Tuesday, November 11, 2008

Cuban Puritanism and American Internationalism on the Road to the Global Financial Estates General of 2008

"On October 22, the White House announced that President Bush invited the heads of state of the Group of 20 (G20) to join him for a summit on November 15 to discuss the current global financial and economic crisis. The G20 includes 10 major emerging economies of the world—including Brazil, China, India, Saudi Arabia, and South Africa among others—along with the members of the G8, Australia and the European Union." Colin I. Bradford and Johannes F. Linn, The G20 Summit: Could the Financial Crisis Push Global Governance Reform?, The Brookings Institute, November 11, 2008.

Like the deputies to the Estates General crawling to Versailles in 1789, this hodgepodge of deputies to assemble represent an amalgamation of conflicting agendas and hidden desire given flight by a decade of American indifference to the conceptual rumblings that have become fashionable (even among those circles who profit most from the current system). See, e.g., Larry Catá Backer, Ideologies of Globalization and Sovereign Debt: Cuba and the IMF, Pennsylvania State International Law Review, Vol. 24:497-561, 2006; Larry Catá Backer, Economic Globalization Ascendant: Four Perspectives on the Emerging Ideology of the State in the New Global Order. University of California, Berkeley La Raza Law Journal, Vol. 17(1) , 2006. From the first estate (the IMF and World Bank), to the nobles (the old G-8), to the bourgeoisie (India, China, Brazil, etc.), everyone, it seems, from Castro to the Americans, have now joined in a chorus of some variant of "death to the current system." This from the Brookings Institute: "As early as April 2004, we argued in a Brookings policy brief (Policy Brief # 131), and then again in April 2006 (Policy Brief # 152), that the G8 had lost in effectiveness and legitimacy and that a G20 summit forum would represent a pragmatic approach to reflecting the dramatic changes in the economic structure of the world, where the emerging markets economy now plays a critical role in maintaining global economic stability and prosperity." Bradford & Linn, supra.
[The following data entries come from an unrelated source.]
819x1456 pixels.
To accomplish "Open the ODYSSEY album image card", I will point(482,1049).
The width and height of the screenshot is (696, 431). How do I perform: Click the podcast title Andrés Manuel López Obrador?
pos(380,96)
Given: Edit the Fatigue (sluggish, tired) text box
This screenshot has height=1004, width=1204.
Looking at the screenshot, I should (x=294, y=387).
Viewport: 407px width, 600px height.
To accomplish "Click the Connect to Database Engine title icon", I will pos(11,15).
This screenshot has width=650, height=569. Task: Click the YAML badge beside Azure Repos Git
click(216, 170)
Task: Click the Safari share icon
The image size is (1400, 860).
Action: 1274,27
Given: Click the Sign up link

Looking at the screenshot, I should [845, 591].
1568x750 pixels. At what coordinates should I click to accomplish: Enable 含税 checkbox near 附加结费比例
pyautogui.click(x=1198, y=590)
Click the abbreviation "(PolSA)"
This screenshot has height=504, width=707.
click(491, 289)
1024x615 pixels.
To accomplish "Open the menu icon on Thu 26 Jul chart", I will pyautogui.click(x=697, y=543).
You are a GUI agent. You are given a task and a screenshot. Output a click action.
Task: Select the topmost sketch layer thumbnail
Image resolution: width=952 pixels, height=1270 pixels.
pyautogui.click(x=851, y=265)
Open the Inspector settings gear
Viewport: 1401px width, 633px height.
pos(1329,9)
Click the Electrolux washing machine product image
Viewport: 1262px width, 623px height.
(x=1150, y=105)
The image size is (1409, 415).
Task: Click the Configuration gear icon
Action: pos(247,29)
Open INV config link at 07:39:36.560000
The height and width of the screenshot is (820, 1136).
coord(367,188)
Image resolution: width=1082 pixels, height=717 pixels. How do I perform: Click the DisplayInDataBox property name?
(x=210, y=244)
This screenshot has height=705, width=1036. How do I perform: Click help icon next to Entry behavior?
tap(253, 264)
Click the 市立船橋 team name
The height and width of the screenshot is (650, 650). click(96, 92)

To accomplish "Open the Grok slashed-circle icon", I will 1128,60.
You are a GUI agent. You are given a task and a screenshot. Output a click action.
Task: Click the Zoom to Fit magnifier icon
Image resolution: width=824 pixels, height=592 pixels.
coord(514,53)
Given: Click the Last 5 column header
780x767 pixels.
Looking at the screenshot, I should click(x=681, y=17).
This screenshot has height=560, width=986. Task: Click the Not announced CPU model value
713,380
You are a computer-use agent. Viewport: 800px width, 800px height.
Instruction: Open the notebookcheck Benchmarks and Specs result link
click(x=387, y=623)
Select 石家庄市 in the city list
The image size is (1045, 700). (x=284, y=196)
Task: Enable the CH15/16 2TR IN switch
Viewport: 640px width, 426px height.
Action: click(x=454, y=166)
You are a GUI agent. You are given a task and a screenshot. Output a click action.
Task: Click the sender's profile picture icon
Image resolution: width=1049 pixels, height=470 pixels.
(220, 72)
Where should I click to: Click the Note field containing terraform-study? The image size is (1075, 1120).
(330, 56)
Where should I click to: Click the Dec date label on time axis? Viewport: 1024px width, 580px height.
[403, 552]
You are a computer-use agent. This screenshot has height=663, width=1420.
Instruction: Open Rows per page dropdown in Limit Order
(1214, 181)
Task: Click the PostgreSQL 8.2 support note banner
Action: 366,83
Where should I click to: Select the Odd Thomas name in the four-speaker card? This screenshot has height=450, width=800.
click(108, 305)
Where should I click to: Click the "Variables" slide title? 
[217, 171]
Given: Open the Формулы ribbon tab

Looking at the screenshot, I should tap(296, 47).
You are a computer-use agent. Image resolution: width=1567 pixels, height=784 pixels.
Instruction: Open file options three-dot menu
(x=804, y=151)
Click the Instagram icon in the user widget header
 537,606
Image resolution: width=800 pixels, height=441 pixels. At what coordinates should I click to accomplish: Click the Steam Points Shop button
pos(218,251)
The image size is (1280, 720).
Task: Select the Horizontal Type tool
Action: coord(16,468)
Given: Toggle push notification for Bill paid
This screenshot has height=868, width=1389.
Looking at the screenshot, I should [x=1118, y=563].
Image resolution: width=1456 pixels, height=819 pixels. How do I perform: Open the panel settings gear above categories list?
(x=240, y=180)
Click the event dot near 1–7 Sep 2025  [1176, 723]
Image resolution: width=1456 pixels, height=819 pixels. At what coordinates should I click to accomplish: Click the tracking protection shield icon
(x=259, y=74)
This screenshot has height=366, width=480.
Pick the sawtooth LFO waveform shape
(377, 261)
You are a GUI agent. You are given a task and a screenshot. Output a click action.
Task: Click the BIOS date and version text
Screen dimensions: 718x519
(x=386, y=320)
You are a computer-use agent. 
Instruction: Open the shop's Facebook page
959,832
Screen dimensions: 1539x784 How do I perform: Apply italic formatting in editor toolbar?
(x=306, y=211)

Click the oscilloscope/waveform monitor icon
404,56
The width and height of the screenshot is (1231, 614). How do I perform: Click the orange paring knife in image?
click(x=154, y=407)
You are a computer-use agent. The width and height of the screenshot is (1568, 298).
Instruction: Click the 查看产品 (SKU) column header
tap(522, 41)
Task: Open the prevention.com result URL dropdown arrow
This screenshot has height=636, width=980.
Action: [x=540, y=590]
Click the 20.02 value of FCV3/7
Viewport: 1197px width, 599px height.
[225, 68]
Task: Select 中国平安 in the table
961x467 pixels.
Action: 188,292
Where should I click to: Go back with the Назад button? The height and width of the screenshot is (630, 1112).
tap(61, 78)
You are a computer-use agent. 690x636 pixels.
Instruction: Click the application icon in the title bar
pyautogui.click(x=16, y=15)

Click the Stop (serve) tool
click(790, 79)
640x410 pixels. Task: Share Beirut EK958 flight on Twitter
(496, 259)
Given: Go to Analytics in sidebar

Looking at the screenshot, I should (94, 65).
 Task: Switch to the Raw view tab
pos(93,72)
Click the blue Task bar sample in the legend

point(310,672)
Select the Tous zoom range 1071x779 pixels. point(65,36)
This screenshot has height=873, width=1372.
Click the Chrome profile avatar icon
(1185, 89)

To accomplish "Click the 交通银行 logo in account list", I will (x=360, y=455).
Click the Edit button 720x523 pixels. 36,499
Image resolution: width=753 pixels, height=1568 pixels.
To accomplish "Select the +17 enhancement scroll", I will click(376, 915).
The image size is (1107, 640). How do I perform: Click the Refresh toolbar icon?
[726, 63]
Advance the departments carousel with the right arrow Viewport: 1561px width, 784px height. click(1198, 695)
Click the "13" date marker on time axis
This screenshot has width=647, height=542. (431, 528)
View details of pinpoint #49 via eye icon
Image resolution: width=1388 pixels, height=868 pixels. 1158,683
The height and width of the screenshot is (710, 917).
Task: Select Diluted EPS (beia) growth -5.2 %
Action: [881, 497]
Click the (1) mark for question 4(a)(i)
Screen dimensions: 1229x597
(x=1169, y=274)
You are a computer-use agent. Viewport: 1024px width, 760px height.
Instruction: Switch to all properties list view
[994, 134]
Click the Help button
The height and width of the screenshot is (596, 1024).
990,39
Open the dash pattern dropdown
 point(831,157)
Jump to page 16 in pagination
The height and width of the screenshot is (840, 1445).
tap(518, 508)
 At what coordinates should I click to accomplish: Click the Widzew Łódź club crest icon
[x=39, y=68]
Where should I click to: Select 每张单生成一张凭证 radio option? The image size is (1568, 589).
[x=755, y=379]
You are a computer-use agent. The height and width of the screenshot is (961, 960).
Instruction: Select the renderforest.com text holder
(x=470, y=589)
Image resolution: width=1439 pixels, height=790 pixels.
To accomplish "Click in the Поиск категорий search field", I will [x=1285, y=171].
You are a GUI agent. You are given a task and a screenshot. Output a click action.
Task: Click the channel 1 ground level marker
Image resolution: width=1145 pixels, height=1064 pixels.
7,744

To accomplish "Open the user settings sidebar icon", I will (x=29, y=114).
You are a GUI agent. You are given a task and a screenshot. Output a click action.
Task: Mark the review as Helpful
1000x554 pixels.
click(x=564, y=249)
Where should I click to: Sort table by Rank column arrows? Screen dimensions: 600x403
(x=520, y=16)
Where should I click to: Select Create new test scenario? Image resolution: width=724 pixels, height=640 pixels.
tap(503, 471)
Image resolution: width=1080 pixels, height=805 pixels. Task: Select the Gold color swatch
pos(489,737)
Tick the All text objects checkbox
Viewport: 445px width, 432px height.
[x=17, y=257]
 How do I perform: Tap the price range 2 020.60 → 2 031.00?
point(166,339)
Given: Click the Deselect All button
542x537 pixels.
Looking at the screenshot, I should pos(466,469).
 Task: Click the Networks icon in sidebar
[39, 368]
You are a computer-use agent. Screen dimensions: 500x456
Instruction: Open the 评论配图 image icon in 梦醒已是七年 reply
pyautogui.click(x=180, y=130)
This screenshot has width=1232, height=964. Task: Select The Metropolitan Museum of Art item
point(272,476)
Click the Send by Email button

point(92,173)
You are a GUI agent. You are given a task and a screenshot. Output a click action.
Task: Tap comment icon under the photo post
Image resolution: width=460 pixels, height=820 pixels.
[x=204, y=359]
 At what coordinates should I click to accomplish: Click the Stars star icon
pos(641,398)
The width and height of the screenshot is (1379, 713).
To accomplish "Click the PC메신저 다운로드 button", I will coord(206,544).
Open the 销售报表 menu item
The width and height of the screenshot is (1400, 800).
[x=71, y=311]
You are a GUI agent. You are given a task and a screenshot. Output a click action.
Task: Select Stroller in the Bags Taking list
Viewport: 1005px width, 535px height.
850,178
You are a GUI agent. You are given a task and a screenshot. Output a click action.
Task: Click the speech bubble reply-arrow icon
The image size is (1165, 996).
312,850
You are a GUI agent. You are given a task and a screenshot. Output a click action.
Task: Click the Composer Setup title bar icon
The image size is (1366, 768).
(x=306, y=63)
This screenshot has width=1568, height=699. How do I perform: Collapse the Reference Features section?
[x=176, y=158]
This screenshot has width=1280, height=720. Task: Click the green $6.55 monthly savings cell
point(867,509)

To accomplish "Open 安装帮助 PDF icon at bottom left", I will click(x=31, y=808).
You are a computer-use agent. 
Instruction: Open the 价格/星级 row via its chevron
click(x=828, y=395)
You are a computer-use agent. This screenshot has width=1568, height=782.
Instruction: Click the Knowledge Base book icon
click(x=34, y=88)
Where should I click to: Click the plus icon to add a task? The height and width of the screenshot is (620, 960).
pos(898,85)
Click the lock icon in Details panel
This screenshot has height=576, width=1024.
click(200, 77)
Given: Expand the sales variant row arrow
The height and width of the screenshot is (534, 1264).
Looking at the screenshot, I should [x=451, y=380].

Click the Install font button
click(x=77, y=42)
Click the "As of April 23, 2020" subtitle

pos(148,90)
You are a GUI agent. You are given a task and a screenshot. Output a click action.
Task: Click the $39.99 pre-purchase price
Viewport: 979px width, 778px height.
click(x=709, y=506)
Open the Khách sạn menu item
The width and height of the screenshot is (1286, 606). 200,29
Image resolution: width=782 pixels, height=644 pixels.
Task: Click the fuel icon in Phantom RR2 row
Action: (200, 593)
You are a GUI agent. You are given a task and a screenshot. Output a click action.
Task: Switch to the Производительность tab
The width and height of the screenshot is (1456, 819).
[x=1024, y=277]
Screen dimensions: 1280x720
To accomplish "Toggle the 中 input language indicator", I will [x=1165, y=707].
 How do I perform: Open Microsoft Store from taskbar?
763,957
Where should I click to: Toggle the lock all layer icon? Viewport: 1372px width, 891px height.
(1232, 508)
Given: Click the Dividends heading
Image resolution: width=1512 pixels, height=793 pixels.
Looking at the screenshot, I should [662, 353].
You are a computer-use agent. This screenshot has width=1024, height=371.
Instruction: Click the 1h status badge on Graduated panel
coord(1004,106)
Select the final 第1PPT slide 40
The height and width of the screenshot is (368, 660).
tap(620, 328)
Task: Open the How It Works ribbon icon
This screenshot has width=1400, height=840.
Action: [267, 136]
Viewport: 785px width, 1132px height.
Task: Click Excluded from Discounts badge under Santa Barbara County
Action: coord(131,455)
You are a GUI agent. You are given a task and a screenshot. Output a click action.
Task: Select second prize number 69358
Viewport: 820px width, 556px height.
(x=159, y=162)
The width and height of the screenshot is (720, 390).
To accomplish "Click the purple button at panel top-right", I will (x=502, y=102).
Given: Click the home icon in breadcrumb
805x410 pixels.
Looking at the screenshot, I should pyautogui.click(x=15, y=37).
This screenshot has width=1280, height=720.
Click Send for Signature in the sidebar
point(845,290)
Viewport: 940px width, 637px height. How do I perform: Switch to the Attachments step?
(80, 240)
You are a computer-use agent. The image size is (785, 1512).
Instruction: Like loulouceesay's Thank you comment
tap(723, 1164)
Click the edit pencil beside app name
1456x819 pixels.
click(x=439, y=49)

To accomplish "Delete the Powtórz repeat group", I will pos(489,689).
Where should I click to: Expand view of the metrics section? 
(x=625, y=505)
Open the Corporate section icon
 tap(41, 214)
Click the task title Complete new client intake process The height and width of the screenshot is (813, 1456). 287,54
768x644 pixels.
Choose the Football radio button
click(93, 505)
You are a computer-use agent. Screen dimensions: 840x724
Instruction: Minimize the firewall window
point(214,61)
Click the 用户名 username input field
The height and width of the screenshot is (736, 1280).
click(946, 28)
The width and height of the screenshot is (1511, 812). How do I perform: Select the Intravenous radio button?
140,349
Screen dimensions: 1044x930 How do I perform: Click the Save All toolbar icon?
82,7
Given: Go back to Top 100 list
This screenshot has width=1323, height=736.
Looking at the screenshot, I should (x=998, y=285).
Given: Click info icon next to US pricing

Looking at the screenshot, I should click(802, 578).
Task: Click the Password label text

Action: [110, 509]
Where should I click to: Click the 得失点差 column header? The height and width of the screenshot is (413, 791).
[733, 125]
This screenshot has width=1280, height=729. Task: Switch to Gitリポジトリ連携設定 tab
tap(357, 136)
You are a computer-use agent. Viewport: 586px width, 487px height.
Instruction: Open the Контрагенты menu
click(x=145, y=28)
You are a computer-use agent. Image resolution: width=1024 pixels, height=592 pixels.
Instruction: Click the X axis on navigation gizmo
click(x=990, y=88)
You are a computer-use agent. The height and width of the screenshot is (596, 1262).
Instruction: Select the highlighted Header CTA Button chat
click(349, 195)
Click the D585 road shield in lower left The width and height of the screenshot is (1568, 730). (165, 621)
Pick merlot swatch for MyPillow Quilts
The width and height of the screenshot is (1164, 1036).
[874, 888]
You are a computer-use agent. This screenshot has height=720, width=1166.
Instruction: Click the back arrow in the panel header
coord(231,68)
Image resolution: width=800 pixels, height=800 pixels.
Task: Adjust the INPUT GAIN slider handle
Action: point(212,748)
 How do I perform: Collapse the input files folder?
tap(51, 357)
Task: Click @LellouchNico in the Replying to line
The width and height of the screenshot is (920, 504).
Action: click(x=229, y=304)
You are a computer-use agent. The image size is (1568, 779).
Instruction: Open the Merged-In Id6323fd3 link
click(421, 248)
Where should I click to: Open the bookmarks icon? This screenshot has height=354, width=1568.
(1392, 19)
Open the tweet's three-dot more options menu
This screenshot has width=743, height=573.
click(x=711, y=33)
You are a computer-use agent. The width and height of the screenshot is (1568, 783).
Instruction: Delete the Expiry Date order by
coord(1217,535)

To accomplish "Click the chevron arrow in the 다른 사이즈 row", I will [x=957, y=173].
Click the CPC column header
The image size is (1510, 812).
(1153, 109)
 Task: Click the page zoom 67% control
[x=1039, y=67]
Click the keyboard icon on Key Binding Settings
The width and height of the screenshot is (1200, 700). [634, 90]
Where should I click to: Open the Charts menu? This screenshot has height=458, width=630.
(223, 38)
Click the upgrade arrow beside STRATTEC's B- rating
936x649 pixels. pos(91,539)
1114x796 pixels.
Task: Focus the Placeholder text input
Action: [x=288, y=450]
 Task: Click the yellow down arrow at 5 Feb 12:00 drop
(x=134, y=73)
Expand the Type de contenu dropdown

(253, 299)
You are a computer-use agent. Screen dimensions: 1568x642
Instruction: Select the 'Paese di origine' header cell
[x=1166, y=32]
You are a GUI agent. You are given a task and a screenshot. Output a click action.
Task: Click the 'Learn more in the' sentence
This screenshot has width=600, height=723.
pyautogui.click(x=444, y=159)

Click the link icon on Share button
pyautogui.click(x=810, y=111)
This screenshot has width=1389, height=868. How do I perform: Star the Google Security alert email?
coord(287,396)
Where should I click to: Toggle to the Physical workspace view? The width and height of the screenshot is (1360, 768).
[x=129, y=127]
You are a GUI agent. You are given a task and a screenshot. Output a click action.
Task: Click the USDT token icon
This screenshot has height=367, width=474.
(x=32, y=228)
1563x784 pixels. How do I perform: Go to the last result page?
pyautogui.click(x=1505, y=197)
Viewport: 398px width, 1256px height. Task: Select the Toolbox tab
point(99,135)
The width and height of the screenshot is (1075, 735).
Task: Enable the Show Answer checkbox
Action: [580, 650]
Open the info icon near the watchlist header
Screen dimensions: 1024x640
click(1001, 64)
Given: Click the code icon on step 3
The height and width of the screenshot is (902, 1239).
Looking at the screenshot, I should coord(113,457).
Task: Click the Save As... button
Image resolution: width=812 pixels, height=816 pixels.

And why not? The Americans have appeared to make a hash of the current system. With full knowledge of the risks (forgot the post facto expressions of disbelief) and with the deification of short term maximization presumptions, the Americans have come close to losing their grip on global finance and its utility for keeping production moving globally. The solution is the calling together of the Estates General, long formant, with the idea that the deputies can be both controlled and used to subsidize the hemorrhaging of the current system. And like those who welcomed the Estates General as a means of pacifically reorganizing the French monarchy, this grand meeting to undo the settlement that reorganized global power on the end of the Second World War and European hegemony is meant to provide an orderly process for the passage of power without the consent of a resentful but still quite alive leadership set. But the presumption of docility among the newly rich, newly enfranchised and ambitious is hardly ever right. The likelihood that anyone will control the process or that the group will avoid chaos--or conflict--is small indeed. But all to the good of those who would profit either from a change in power relationships at the to or those who would profit from anarchy and the good old days of territorialism and inter-governmental political control as the privileged means of governance.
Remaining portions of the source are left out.